Language, memory, and cognitive control

Real-world language use depends on other cognitive functions, particularly memory and cognitive control. We have found that at least some deficits in spoken word recognition in aphasia may be attributable to deficits in response selection (Mirman, Yee, Blumstein, & Magnuson, 2011) and that participants with aphasia have particular difficulty categorizing objects based on a single dimension (Lupyan & Mirman, under review). We are also interested in how the dynamics of spoken word recognition are affected by time pressure (Dahan & Mirman, under review) and item repetition (Britt & Mirman, in progress).

Interactivity

Our research has shown direct top-down effects of word knowledge on perception of speech sounds, including guiding perceptual learning (Mirman, McClelland, & Holt, 2006) and delaying recognition of context-inappropriate stimuli (Mirman, McClelland, & Holt, 2005)Top-down effects are also modulated by attention – the more you attend to the context, the stronger its effect (Mirman, McClelland, Holt, & Magnuson, 2008). Such effects of context are a general property of cognition: an ambiguous color looks more brown when presented in context of “chocolate” (Kubat, Mirman, & Roy, 2009). This work is part of larger effort to solidify interactive processing as a core principle of cognition and we have reviewed the empirical and computational evidence for interactive processing in several articles ( McClelland, Mirman, & Holt, 2006Mirman, 2008; Mirman, Bolger, Khaitan, & McClelland, under review).
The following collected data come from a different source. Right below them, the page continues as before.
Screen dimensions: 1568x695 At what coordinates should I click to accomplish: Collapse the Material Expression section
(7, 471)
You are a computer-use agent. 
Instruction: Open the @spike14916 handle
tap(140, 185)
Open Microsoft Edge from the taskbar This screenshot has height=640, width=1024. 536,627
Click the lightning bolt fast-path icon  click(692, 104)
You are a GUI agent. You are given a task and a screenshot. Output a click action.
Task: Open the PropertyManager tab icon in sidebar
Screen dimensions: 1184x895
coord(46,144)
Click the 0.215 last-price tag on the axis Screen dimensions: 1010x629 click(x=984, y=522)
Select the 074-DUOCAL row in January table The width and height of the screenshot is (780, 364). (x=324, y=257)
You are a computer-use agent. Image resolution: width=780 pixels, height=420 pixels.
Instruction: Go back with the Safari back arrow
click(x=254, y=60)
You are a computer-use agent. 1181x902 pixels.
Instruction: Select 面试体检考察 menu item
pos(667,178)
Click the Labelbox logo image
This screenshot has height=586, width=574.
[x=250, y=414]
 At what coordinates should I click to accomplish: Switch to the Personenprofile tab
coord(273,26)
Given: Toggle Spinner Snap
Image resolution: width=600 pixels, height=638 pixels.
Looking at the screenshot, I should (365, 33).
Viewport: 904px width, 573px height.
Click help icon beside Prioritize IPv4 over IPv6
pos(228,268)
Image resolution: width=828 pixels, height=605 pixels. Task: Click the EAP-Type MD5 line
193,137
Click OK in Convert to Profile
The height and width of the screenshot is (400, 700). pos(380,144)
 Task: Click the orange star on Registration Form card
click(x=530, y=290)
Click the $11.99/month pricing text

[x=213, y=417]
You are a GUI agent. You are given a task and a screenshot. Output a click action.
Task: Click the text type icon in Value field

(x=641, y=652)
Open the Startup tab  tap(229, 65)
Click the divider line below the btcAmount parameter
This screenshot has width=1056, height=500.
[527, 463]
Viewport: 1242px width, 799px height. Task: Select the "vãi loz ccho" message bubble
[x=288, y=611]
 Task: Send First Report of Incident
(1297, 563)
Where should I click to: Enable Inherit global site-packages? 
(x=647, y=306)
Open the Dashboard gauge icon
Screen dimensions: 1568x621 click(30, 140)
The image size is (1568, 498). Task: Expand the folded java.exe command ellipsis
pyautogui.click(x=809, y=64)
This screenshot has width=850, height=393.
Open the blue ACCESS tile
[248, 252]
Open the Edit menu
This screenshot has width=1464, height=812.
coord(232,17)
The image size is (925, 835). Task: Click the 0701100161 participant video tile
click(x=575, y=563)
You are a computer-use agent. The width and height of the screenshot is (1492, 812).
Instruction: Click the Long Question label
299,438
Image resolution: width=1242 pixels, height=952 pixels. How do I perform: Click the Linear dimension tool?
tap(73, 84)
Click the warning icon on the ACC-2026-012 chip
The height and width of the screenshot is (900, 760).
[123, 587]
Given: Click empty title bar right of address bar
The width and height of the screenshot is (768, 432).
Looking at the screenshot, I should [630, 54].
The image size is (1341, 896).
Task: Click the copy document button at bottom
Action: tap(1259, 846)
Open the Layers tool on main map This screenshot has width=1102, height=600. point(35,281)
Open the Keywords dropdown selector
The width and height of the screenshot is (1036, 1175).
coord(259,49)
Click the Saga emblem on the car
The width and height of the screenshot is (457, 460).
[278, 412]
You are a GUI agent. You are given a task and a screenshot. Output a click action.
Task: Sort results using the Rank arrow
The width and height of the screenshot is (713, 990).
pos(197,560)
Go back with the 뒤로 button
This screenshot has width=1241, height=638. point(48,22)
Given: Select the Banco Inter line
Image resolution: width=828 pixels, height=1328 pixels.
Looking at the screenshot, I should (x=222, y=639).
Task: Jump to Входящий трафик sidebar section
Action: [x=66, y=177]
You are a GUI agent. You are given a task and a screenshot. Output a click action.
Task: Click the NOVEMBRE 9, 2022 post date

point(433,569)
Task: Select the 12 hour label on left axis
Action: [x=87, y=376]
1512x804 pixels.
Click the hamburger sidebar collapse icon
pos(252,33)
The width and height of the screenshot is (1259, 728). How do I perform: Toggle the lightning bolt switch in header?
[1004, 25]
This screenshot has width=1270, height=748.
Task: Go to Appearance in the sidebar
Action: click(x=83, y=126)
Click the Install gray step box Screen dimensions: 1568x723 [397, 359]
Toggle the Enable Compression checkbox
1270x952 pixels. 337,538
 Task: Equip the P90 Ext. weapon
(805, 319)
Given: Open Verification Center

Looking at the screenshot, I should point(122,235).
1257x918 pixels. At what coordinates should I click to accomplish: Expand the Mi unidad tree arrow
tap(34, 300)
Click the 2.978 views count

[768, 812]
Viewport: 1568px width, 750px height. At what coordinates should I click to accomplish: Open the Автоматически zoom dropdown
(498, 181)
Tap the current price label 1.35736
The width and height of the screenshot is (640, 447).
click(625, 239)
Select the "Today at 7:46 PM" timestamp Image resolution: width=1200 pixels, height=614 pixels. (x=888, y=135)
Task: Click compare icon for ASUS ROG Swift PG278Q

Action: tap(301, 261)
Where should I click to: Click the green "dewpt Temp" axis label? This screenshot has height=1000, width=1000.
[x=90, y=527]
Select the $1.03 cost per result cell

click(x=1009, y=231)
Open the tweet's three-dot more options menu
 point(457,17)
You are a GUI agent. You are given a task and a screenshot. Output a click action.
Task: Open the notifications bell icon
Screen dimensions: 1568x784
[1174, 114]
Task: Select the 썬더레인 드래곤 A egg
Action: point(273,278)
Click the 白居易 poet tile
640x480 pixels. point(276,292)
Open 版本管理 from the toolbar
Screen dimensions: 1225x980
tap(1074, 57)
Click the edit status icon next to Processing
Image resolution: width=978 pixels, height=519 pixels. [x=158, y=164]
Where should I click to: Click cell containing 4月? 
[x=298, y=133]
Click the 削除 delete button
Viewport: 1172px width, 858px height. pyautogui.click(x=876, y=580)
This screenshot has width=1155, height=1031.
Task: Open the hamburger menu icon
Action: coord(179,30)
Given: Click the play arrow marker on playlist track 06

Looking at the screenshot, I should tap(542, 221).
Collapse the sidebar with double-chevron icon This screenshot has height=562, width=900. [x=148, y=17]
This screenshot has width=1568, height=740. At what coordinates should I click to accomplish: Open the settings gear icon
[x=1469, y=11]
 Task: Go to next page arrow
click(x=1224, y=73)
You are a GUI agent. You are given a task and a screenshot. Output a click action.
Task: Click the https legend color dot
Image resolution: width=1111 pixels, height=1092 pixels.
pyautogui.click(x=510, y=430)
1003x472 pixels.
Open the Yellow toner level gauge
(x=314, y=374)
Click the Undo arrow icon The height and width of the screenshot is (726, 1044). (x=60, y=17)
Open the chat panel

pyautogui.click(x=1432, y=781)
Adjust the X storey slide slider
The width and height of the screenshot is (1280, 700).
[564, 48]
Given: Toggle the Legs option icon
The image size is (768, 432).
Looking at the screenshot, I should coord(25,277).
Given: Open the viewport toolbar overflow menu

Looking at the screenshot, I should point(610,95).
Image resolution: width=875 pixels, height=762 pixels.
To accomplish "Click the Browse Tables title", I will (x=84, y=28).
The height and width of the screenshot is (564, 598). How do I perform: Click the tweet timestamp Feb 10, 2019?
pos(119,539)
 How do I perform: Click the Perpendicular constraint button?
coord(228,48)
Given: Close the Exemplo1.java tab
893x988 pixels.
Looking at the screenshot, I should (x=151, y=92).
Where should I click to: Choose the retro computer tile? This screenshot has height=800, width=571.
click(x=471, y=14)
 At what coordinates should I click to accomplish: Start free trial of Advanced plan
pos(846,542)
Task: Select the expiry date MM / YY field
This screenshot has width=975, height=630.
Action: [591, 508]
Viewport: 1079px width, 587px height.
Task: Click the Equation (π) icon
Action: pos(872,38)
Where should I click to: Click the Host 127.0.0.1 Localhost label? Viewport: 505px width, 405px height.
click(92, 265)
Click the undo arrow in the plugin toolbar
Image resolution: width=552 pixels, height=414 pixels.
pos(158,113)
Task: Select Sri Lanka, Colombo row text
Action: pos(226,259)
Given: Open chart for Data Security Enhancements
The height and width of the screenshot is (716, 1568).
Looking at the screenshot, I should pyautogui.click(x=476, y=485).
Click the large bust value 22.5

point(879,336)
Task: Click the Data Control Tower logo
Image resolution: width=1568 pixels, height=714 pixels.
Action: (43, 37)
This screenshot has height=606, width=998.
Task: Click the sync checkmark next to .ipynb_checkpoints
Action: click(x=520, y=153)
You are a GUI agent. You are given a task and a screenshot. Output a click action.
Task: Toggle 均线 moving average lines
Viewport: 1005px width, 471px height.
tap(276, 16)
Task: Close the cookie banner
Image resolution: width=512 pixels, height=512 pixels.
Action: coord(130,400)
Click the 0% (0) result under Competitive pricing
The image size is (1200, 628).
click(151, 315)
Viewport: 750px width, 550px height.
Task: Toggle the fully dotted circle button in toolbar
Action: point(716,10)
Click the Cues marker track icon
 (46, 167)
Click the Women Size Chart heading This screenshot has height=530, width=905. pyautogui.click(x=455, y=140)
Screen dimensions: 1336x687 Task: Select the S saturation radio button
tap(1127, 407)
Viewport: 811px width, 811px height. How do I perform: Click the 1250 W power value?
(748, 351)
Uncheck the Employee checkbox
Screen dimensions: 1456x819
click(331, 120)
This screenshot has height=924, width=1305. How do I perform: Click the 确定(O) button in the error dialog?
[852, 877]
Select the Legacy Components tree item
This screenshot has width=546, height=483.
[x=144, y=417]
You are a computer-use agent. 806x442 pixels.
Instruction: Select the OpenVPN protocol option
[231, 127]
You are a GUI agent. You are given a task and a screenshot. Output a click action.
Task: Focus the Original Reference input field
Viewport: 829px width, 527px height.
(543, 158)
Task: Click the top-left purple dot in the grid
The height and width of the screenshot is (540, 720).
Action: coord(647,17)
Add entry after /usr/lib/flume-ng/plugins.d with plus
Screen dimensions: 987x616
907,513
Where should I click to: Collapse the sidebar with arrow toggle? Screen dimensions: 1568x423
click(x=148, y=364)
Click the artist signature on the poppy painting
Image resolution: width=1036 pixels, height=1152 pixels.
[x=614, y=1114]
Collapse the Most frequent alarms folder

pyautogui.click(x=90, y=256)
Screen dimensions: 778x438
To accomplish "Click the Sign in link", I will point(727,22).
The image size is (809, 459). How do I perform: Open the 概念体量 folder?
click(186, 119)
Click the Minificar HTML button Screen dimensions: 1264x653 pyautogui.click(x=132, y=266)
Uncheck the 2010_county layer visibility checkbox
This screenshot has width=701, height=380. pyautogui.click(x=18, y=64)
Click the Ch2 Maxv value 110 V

A truly interactive system is not well-described by components (such as separate processing levels for words and speech sounds), so instead of focusing on components, we should focus on the dynamics that describe the interactions. We have started to use tools from statistical physics, computational biology, and other domains of “complexity science” to study cognition, perception, and action (Dixon, Holden, Mirman, & Stephen, 2012), particularly in the domain of eye movements (Stephen, Mirman, Magnuson, & Dixon, 2009Stephen & Mirman, 2010) and with a special interest in individual differences (Mirman, Irwin, & Stephen, 2012).

Statistical learning and word learning

In behavioral experiments we have shown that statistical segmentation facilitates word learning (Mirman, Magnuson, Graf Estes, & Dixon, 2008) and used a computational model to explain this effect and the trade-off between frequency and transitional probability statistics (Mirman, Graf Estes, & Magnuson, 2010).